How to complete this task> Reproduce the entries that follow exactly. No picture should appear in the result.

Saved data entries
* * * *

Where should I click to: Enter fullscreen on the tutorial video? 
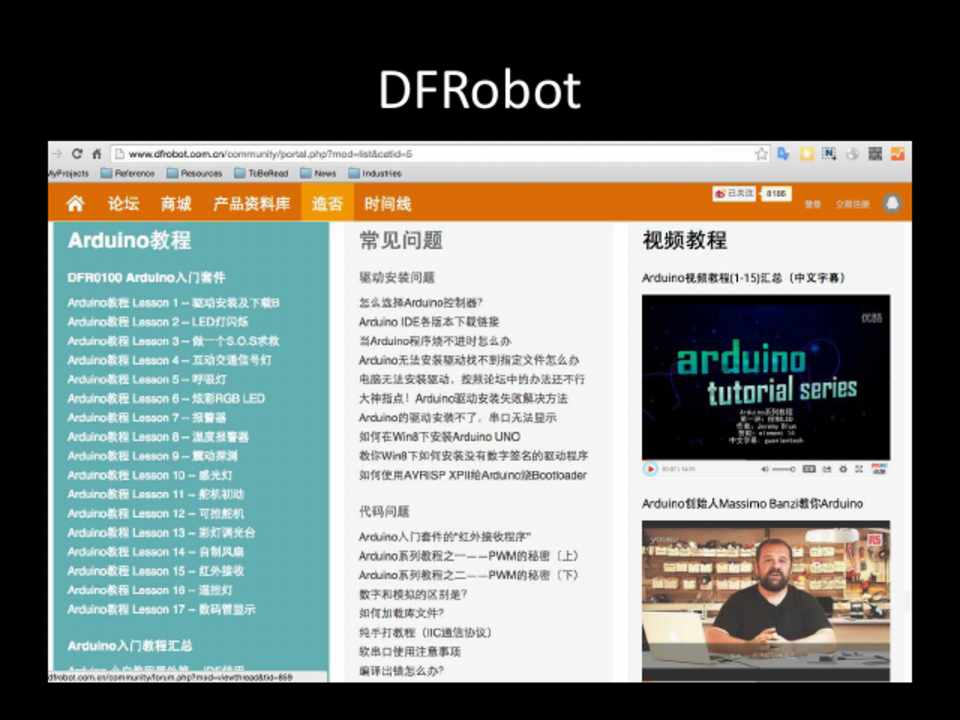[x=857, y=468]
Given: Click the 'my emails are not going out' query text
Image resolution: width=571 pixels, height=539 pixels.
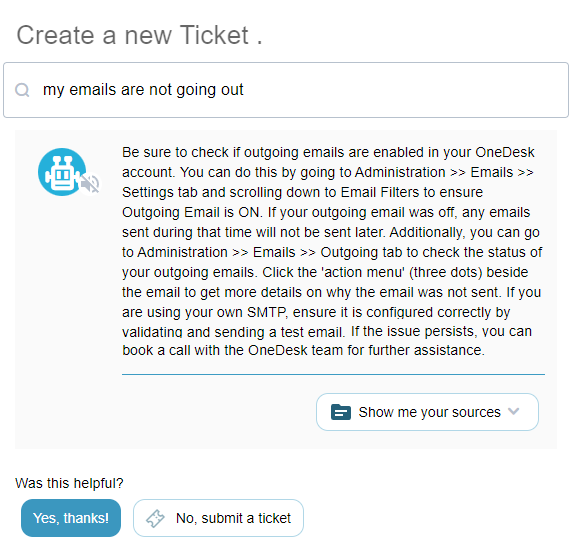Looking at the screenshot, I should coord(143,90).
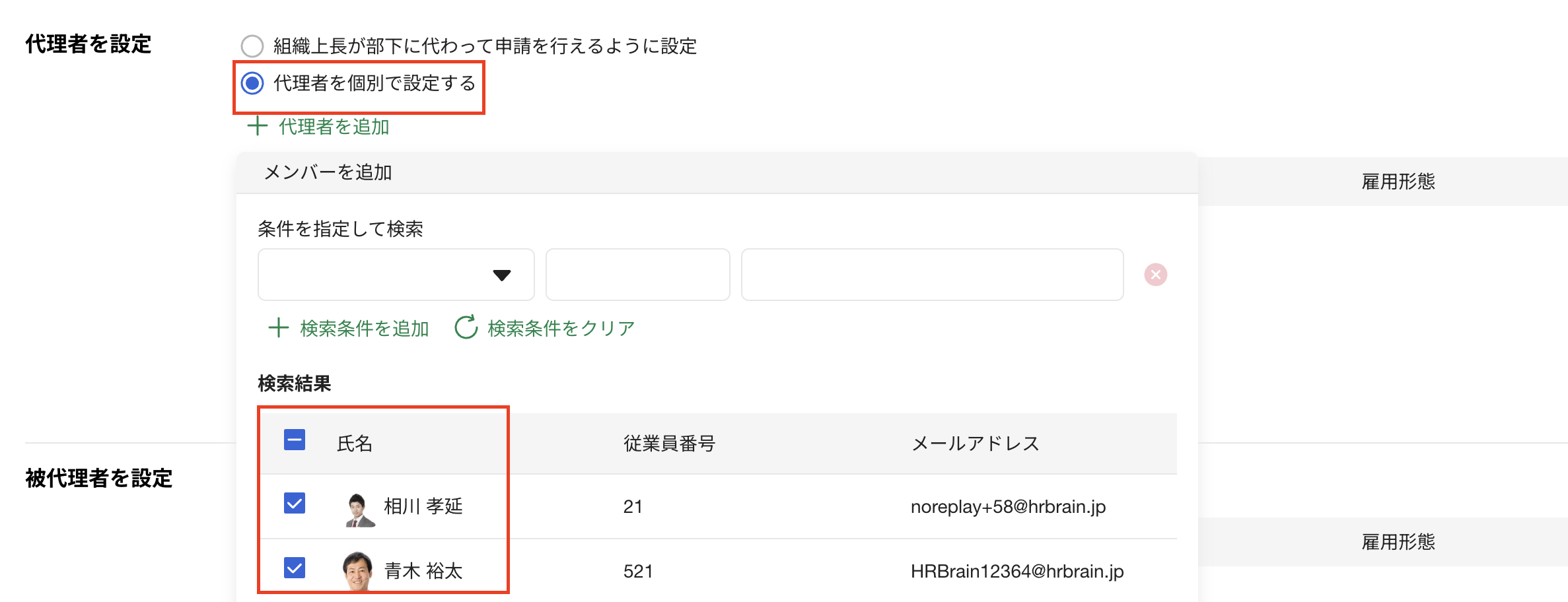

* * * *

Response>
Where should I click to: Enter fullscreen on the tutorial video? 
[x=857, y=468]
Given: Click the 'my emails are not going out' query text
Image resolution: width=571 pixels, height=539 pixels.
Looking at the screenshot, I should coord(143,90).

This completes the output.